Apple Monopoly Case To Be Heard In Australia
CANBERRA, Australia — Landmark cases alleging Apple and Google have misused their market power, costing millions of Australians, will be heard on Australian soil.
The Full Court of the Federal Court on July 9 overturned orders that halted a game developer’s market-power misuse case being heard in Australia.
Apple, pointing to its contract with Epic Games dictating disputes must first be filed in California, was granted the temporary stay requiring the game developer to file the case in the United States.
Epic, which makes the popular battle royale game Fortnite, had argued the decision could have a “chilling effect” on competition in Australia by signaling companies could avoid local laws with court selection contract clauses.
The full court agreed, saying there were strong reasons not to grant the stay because enforcing the exclusive jurisdiction clause “would offend” Australian public policy.
The proceeding involves “fundamental public interest issues in relation to conduct undertaken in an Australian sub-market” and an Australian company – Apple Pty Ltd – which wasn’t subsidiary party to the exclusive jurisdiction contractual clause.
The competition regulator intervened in the appeal, arguing cases dealing with conduct that impacts on Australian markets and Australian consumers should be heard in Australia by Australian courts.
The Australian Competition and Consumer Commission’s role had now ceased but “we will continue to take a strong interest in this case, which raises important issues for competition in the digital marketplace,” chair Rod Sims said in a statement.

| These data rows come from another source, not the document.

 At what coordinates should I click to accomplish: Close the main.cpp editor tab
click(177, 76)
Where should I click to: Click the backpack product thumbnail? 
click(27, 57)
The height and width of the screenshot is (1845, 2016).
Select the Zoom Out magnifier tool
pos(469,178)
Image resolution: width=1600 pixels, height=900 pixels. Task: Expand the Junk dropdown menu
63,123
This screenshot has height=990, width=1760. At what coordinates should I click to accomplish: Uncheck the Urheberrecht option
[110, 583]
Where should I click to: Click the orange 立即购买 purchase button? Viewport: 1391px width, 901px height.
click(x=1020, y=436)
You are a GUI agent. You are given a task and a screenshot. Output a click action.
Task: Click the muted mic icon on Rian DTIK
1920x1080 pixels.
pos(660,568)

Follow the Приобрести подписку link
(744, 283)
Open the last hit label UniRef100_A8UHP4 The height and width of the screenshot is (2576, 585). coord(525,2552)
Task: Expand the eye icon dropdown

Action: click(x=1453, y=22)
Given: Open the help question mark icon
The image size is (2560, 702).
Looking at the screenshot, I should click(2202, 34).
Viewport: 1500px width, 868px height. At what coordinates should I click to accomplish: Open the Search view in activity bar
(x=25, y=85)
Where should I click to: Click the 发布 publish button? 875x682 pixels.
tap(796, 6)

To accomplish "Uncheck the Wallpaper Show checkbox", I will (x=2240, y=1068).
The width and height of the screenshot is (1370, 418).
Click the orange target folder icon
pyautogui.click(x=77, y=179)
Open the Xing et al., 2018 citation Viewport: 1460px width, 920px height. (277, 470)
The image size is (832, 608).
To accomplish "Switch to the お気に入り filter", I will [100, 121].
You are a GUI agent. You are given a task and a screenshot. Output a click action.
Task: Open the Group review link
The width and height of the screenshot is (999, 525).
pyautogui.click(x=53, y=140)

Epic said the court’s decision was “a positive step forward” for Australian consumers and developers.
Apple said it “respectfully” disagreed with the ruling and planned to appeal to the High Court.
The decision overturned the decision of Justice Nye Perram, who was “troubled” in sending the case offshore but felt he had no choice.
The judge wasn’t in such a bind, the appeal court found, saying the most serious matters of public policy could override Apple’s exclusive jurisdiction contractual clause.
“Epic was entitled to the legitimate forensic advantages presented by (Australia’s Competition and Consumer Act) and being required to litigate this proceeding in the US Court would deprive Epic of these advantages,” the court said.
Apple had submitted that the Federal Court was a “clearly inappropriate forum” for a dispute between two large, successful, American companies that could be determined by the Californian court.
“This is a case about the Australian App Store, the developers of apps for distribution in that store and the Australian users of iOS devices … it is a case commenced in Australia in reliance on Australian competition law, involving Australian markets and consumers,” the full court said.
In the primary case, Epic alleges Apple and its Australian subsidiary breached Australian laws forbidding exclusive dealing, the misuse of market power and unconscionable conduct.
It also filed a separate case against Google in March, claiming the tech giant inflates the price of apps and in-app content for millions of Android users in Australia.
Fortnite was banned from the App Store and Google Play Store in August after the multi-billion-dollar developer allowed users to pay it directly for in-app content, bypassing the in-app payment systems that deliver Apple and Google significant commissions.
Unlike Google, Apple prevents iOS users from downloading apps from anywhere but its app store.
Apple says its priorities always were to provide customers with a safe and trusted place to download software and to apply the rules equally to all developers.